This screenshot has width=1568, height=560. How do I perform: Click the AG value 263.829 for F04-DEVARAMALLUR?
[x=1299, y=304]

#####

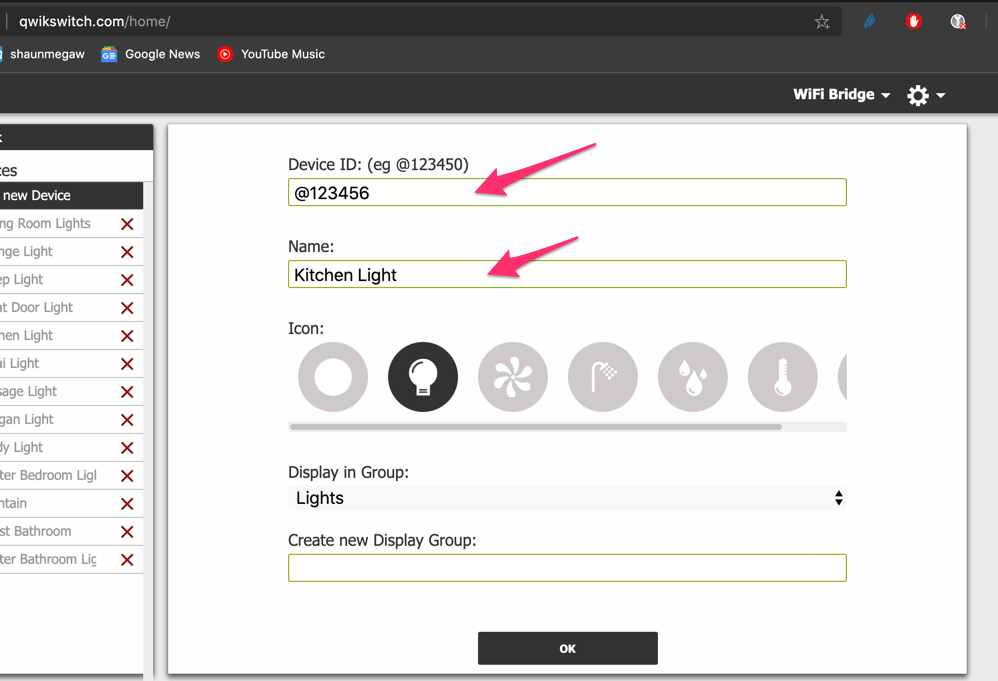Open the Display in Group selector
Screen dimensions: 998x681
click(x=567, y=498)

#####

→ **Your instructions**: Give the lines between the one holding "Open the Display in Group selector" and the one holding "click(x=567, y=498)", inclusive, again with "selector" swapped for "dropdown" and everything else unchanged. Leave out the pictures.

→ **Solution to the exercise**:
Open the Display in Group dropdown
Screen dimensions: 998x681
click(x=567, y=498)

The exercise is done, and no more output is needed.